著者:浅田次郎 出版社:講談社 発行年:2005年(文庫本) 本体価格:629円
 これも10年ぶりの再読。義和団事件で西太后とその周囲が西安に移動するさい、光緒帝の側室珍妃が何者か(歴史上では西太后)によって井戸に突き落とされて殺害された。この本では7人の「目撃者」が珍妃殺害の様子について調査にあたった列強の外国人に証言をはじめるが…。

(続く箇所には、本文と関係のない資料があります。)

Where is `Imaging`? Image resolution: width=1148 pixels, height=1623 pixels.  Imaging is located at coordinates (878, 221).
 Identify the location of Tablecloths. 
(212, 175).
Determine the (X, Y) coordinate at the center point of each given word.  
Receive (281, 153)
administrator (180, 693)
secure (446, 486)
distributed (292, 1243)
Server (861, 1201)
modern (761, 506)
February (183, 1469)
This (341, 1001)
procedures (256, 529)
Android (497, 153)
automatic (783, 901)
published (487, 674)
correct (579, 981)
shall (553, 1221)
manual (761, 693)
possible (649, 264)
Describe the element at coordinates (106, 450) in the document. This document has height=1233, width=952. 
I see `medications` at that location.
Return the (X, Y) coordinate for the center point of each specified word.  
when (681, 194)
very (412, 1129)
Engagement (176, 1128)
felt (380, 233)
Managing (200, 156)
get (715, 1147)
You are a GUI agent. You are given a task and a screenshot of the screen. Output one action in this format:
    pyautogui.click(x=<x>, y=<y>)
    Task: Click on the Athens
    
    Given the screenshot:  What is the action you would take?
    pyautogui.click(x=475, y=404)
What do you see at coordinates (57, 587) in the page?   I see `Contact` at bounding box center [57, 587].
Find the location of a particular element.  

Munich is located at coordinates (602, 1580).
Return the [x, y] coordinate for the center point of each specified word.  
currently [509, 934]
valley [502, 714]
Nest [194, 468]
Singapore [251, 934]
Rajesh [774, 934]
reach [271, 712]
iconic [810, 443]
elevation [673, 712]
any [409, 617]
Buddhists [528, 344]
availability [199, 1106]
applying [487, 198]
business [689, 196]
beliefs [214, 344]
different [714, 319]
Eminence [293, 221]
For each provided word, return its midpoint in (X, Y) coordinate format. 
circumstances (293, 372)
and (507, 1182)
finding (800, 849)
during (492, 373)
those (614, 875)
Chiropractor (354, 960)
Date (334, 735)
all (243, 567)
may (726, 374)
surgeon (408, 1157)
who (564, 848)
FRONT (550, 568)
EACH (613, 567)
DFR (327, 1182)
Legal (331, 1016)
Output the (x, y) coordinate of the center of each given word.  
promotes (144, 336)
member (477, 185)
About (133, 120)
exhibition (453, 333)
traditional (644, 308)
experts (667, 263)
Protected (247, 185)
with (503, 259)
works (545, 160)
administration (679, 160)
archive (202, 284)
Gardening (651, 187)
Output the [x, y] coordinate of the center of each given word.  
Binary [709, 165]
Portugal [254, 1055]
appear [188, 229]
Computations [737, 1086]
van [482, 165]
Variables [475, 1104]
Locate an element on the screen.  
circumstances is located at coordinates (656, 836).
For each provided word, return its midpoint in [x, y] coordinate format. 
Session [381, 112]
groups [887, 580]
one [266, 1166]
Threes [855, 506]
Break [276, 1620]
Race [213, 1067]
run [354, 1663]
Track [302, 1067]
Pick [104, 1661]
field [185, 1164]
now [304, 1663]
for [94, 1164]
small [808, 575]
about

 登場人物の幾人かは「蒼穹の昴」と重なる。というよりも「蒼穹の昴 外伝」としたほうが、読者にとってはいいのかもしれない。読む順番を間違えて「珍妃の井戸」から「蒼穹の昴」に進んでしまったら、何がなんだかわからなくなるのでは。これは一種の実験小説で、「蒼穹の昴」のように時系列で物語を進めるのではなく、たゆまずたゆまず同じ時間を違う視点でリフレインしていこうという趣旨なのだろう。カトリック教徒に対して排斥的な姿勢をとり、「大道芸人」に発したなどその出自もあまり明らかではない義和団の事件だが、少なくとも当時の列強が大清帝国の首都にそれぞれ軍隊を進めて紫禁城内部にまでたてこもったのは事実。その義和団を支持もしくは扇動した西太后や政府関係者もこの義和団の事件以後、再び北京に戻ってくるが、ちょうど大清帝国と列強8国との緊張感が高まっている時期の話ということになる。21世紀の今からみると、「列強」のおこなった行為についてはもはや論議の余地なく、この小説にでてくるようなメンタリティの各国貴族も存在は想定できる。が、20世紀初頭の列強諸国でこういう軍人や貴族が果たして存在しえたかどうか。もっと腐敗しきっていた状態であったのかもしれないが、それでもなお「清」という国は中国を「中華民国」という別の政府にたくして、生き延びたのだからやはりたいしたものではある。これだけ列強諸国の標的になりつつも「中国」という歴史そのものは生き延びたのには、それなりの原因がありそうだ。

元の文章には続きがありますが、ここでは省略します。